Synchrotron Devices

Abstract

The fourth generation synchrotron source has added several prominent features to light sources, such as ultrahigh brilliance, spectral tunability, coherence, stability, high intensity, monochromaticity, high degree of collimation and wavelength in the range from the vacuum ultraviolet to hard X-rays (from lower emittance rings) and a short wavelength, free electron laser (FEL) using both rings (10–50 ps pulses) and linear accelerator (linacs, sub picosecond pulses) as drivers. Furthermore, the energy of the emitted beam could be tuned to obtain signals with a high signal to noise ratio in a addition to a high degree of polarization of the photon beam in the plane of the electron orbit enabling placing a detector at 90° to the plane of the electron orbit to reduce the background signal, thereby improving the detection limits substantially.

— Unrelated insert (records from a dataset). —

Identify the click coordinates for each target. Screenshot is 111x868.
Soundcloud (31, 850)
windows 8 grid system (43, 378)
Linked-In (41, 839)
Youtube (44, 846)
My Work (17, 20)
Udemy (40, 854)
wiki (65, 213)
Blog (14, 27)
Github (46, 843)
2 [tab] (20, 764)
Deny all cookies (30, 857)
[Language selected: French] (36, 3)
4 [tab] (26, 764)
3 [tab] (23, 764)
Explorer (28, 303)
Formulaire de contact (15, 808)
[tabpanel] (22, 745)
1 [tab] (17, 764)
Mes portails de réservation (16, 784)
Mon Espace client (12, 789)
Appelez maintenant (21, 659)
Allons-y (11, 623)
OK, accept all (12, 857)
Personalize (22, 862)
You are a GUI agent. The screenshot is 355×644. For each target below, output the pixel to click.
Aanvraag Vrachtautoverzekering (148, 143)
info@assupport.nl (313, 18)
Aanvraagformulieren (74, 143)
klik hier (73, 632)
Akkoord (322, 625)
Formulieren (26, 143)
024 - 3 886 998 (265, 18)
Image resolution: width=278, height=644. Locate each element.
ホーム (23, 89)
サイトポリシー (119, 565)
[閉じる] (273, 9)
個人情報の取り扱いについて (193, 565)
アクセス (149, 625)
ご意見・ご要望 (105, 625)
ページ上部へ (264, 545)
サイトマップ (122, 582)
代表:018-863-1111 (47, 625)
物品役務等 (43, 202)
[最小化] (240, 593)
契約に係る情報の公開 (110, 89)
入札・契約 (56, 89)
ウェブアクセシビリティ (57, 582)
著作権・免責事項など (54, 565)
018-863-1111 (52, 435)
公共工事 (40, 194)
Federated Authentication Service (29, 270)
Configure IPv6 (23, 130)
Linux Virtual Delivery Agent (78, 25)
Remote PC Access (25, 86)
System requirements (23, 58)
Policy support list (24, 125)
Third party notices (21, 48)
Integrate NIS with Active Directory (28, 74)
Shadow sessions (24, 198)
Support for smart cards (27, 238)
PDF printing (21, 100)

SR based (X-rays) characterization techniques include SR-X ray fluorescence (SRXRF), X-ray powder diffraction (XRPD), X-ray absorption spectroscopy (XAS), small and wide-angle X-ray scattering (SAXS and WAXS), X-ray photoelectron spectroscopy (XPS), grazing incidence XRD (GIXRD), and X-ray micro- or nano-probes. 116 keV or higher energy X-rays are most suitable even exciting K emission lines of U, rare earths, and several heavy elements. SR XRF is used for geological, geochemical, and archaeological samples.